-- Written request --
Starting with the line containing "Task: Open the USD currency dropdown" and going on through the end of the entries, render each line as a row of a Markdown table with the columns Row and Line. Skip blank lines and leave out the pictures.

-- Material supplied --
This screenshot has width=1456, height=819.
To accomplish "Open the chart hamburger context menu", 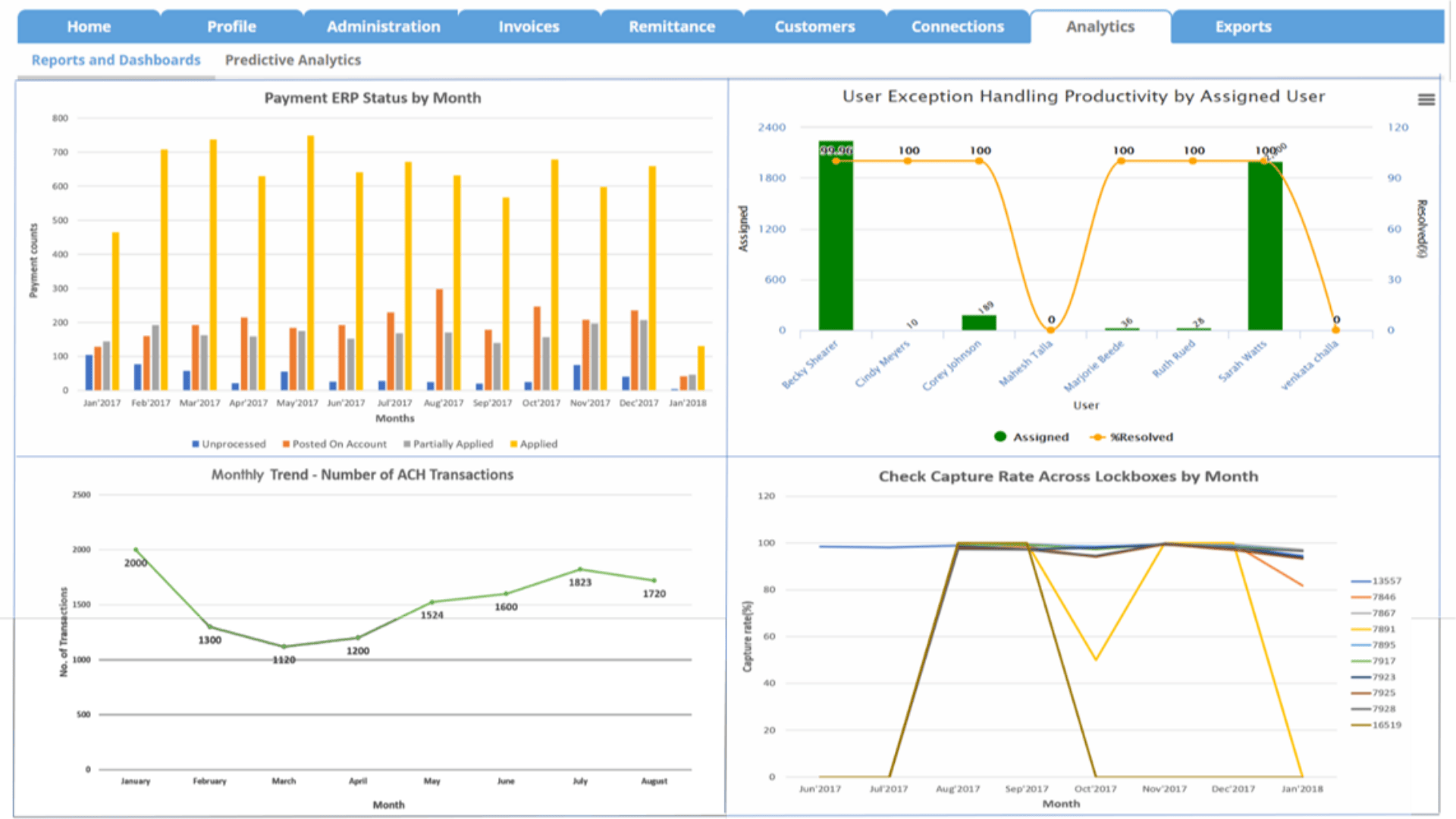I will pos(1426,99).
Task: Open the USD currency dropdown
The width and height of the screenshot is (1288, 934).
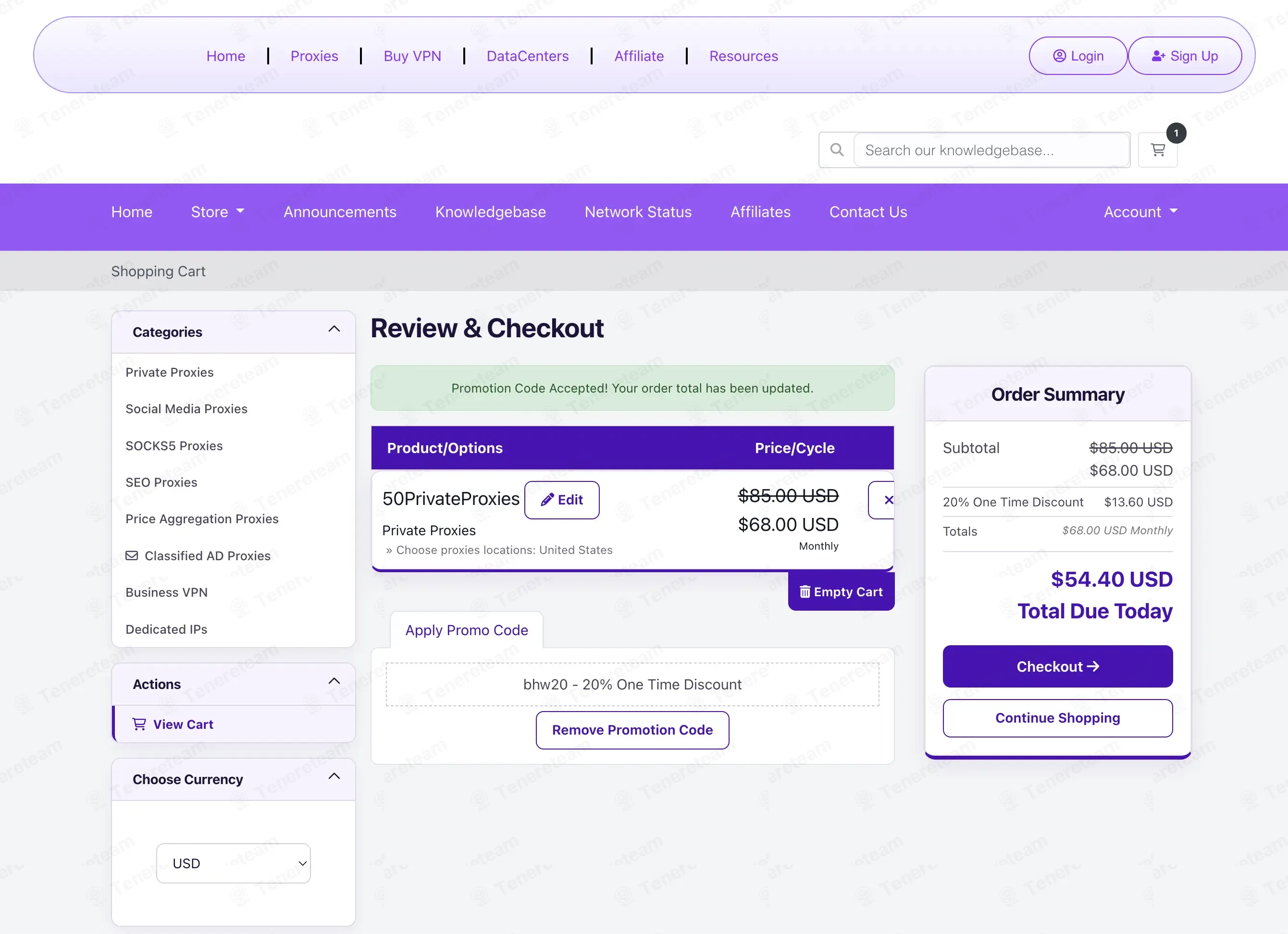Action: 234,863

-- Problem solution --
| Row | Line |
|---|---|
| 1 | Task: Open the USD currency dropdown |
| 2 | The width and height of the screenshot is (1288, 934). |
| 3 | Action: 234,863 |